Michigan Court of Appeals; Docket No. 299034; Published
Judges Owens, Jansen, and O’Connell; Unanimous, Per Curiam
Official Michigan Reporter Citation: ___ Mich ___ (2010); Link to Opinion
In this unanimous published per curiam opinion, the Court of Appeals affirmed the trial court’s denial of Farmers Insurance Exchange’s motion for partial summary disposition on the issue of whether the plaintiff was entitled to underinsured motorist coverage under the Farmers Insurance policy at issue.
The Farmers Insurance policy at issue contained an exception to underinsured motorist coverage that specifically stated, “This coverage does not apply to bodily injuries sustained by a person . . . [w]hile occupying your insured car when used to carry persons or property for a charge.
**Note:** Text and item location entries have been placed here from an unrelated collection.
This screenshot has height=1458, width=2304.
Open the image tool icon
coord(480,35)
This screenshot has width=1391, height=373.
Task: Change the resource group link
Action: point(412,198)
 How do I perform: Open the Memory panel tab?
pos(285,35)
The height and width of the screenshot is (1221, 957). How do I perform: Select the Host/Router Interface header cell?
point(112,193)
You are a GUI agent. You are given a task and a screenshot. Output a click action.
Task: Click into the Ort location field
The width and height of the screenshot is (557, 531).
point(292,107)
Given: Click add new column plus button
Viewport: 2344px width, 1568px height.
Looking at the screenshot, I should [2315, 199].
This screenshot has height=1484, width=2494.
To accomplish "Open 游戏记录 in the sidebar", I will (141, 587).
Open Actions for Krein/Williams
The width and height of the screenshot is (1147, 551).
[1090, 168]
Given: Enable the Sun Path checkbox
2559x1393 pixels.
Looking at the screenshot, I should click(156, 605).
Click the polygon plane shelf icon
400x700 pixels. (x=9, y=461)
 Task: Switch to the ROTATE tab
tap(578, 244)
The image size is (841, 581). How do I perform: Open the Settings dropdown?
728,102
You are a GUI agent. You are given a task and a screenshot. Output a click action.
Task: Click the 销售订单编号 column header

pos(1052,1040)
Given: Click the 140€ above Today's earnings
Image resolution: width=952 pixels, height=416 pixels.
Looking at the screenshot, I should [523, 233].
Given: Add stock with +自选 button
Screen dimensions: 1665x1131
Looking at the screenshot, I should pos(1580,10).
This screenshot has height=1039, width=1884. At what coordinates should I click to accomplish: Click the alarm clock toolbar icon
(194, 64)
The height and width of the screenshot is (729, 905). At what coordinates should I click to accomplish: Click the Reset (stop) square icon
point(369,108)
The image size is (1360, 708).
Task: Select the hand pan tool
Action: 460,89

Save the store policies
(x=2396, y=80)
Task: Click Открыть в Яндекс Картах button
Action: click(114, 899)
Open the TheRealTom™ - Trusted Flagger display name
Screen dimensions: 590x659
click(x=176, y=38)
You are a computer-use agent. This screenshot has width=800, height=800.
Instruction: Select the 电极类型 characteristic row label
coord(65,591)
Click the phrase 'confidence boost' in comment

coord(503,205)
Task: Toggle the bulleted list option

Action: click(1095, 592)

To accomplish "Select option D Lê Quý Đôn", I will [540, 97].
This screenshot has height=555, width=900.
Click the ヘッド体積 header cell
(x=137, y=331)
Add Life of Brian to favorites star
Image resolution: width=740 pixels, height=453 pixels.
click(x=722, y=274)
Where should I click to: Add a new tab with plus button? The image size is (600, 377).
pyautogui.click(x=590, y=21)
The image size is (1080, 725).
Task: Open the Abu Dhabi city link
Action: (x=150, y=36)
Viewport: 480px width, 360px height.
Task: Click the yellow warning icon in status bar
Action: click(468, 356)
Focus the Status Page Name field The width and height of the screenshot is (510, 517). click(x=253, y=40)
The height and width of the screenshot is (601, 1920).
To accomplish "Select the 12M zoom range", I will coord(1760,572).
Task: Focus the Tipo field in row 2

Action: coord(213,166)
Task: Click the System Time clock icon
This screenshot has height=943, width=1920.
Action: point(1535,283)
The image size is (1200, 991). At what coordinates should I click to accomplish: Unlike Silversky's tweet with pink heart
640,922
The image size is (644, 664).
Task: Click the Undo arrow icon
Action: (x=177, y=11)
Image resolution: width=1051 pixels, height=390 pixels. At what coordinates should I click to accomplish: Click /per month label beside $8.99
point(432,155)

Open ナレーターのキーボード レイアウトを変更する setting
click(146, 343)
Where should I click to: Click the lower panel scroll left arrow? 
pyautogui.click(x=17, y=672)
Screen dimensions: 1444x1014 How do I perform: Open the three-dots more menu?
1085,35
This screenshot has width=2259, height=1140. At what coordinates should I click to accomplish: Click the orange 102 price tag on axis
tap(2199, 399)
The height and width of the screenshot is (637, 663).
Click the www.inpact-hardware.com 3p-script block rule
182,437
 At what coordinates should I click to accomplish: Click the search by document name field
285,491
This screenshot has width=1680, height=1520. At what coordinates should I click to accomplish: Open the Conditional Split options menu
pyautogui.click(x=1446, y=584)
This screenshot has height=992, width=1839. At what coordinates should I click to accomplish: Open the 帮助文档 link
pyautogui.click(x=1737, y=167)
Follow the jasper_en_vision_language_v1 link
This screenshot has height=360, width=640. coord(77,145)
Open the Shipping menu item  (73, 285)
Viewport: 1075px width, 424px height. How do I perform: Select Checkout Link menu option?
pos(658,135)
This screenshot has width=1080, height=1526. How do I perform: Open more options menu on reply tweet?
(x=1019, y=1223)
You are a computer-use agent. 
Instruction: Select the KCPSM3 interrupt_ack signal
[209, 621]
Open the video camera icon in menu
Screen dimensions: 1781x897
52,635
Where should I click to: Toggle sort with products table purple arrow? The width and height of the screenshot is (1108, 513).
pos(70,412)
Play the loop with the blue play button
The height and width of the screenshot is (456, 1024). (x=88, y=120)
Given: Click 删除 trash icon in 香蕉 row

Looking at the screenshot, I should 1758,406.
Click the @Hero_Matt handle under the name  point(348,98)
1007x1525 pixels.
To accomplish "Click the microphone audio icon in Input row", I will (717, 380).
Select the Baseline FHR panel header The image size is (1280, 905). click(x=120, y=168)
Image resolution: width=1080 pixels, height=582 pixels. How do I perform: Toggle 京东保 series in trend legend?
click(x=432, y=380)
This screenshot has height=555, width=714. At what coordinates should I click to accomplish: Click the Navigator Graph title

This exclusion does not apply to shared-expense car pools.”
The plaintiff in this case was injured in a motor vehicle accident while riding as a passenger in a car owned by Orlander Meadows, Jr. who was insured under the Farmers Insurance policy at issue. Mr. Meadows and the plaintiff were colleagues and worked in locations near to one another. The accident occurred while Meadows was driving to work. Notably, the plaintiff did not have a driver’s license and, thus, never took turns driving to work. Plaintiff gave Meadows approximately $20 per week. Mr. Meadows testified that he never charged or billed the plaintiff for his driving services and that the money he collected from plaintiff “was used primarily for gas and was not earned income.”
In efforts to apply the coverage exception, Farmers Insurance argued that the plaintiff essentially hired Meadows to drive her around and, therefore, she was not entitled to any underinsured motorist benefits. The trial court ultimately disagreed with this argument, reasoning that the arrangement between the plaintiff and Mr. Meadows could fit into the definition of a car pool.
In affirming the trial court’s ruling, the Court of Appeals first noted that this case does not concern the application of the Michigan No-Fault Act, because underinsured motorist coverage is optional and thus solely contractual. The court further noted that insurance contracts are interpreted like any other contract and their construction and interpretation are questions of law for the court. In support of these propositions, the court cited the cases of Rory v Continental Ins Co, 473 Mich 457 (2005) and Farm Bureau Mut Ins Co v Buckallew, 246 Mich App 607 (2001).
The court went on to explain that the definition of the word “car pool” was the key issue of interpretation regarding whether the exception applied to this case. The court noted that there were not any Michigan cases directly on point with this issue. However, the court noted that courts in other jurisdictions have interpreted analogous insurance policy language and found no requirement that car pool participants take turns driving in order for the arrangement to be considered a car pool. The court focused on a New York appellate court, Aetna Cas & Surety Co v Mevorah, 149 Misc 2d 1011 (1991), in a decision from the 7th Circuit United States Court of Appeals, General Acc Ins Co of America v Gonzales, 86 F3d 673 (1996). The facts of Mevorah and Gonzales were very similar to the facts in this case. The courts in both of these cases concluded that a car pool can consist of an arrangement where a person is sharing the expenses of the transportation, but not sharing vehicles and/or driving responsibilities. The court ultimately agreed with this analysis of these decisions and applied to the case at bar. In this regard, the court specifically explained:
“The passengers in Mevorah and Gonzales rode in the same driver’s vehicle each day and did not take turns driving their own cars. Moreover, although the passengers in Mevorah and Gonzales paid a regular fee to the driver, both the Mevorah court and the Gonzales court ultimately concluded that the arrangement at issue qualified as a “share-the-expense car pool.” Mevorah, 149 Misc 2d at 1016; Gonzales, 86 F3d at 679. Like the courts in Mevorah and Gonzales, we conclude that “shared-expense car pools” require only the sharing of costs—not the sharing of cars. We also conclude that, because plaintiff’s weekly payment of $20 was used merely to help defray the cost of gasoline, and not to generate a profit for Meadows, plaintiff was not being “carr[ied] . . . for a charge” within the meaning of the insurance policy.”
The court then rejected Farmers’ argument that a different result was compelled by the Michigan Supreme Court’s decision in Burgess v Holder, 362 Mich 53 (1960). The court noted that the facts in this case were different than the facts in Burgess. In this regard, unlike the plaintiff in Burgess, there is no evidence that Mr. Meadows charged the plaintiff a fixed amount for his driving services.
The court also rejected Farmers argument that a car pool requires that the participants know each other as “friends” or “co-workers.” The court noted there is simply no requirement that members of a car pool know one another socially.
Lastly, the court rejected Farmers argument that the arrangement was not a car pool, because the plaintiff and Meadows were not going to the same, exact location. The court noted that many car pool arrangements involve persons who work at different locations in the same city or general geographic area.